### DOCUMENT PASSAGE:
------------------------------

Abstract database server for information storage, retrieval and analysis. Client interfaces display output and handle user input.

C++ server maintains a knowledge graph that can be modified and analyzed using a command protocol.

Work in progress. Use at own risk

The C++ type will be available as an API to use directly.

Bits of information include set UIDs and edge type in the graph. Information is stored in a reduced graph that more efficiently stores data but must be analyzed.

All nodes in this graph system represent either objects, sets, properties or atomic object predicates, as well as sets of objects. These limitations allow for an infinite dimensional object space that can be modeled as a complex directed acyclic graph/tree. Each set-node has a unique ID for easy lookup and portability. This allows information to be encoded as a language-agnostic graph and easily serialized.

Graph files will contain language-agnostic information about the properties of objects, while separate language files will store how to represent the sets and objects in that particular language. At first linguistic representation will be simple, but further systems will allow people that speak different languages to share and read the same information. The object-language data file enables the display of the objective information to the user via a language interface (text).

------------------------------

### INFORMATION PROVIDED:

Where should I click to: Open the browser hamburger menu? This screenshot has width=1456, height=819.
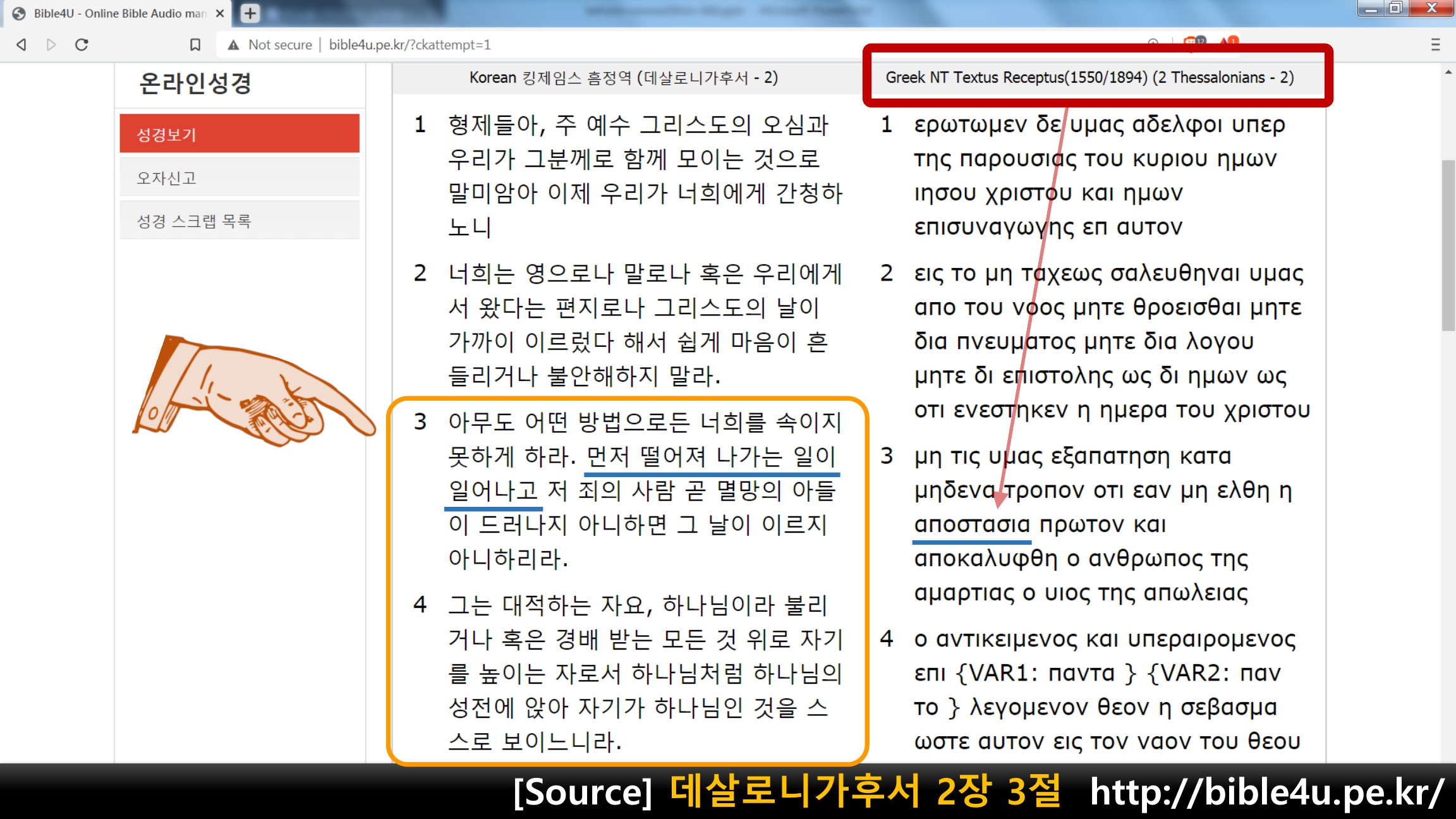pos(1435,45)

------------------------------

### WHAT TO DO:
**A)** In the knowledge graph server description, starting with "All nodes in" and going on through "and easily serialized.", could you reproduce that passage and substitute "reuse" for "portability"?
**B)** In the knowledge graph server description, what do the separate language files store?
The data has no connection to the knowledge graph server description.

### TASK RESULTS:
**A)**
All nodes in this graph system represent either objects, sets, properties or atomic object predicates, as well as sets of objects. These limitations allow for an infinite dimensional object space that can be modeled as a complex directed acyclic graph/tree. Each set-node has a unique ID for easy lookup and reuse. This allows information to be encoded as a language-agnostic graph and easily serialized.

**B)** They store how to represent the sets and objects in that particular language.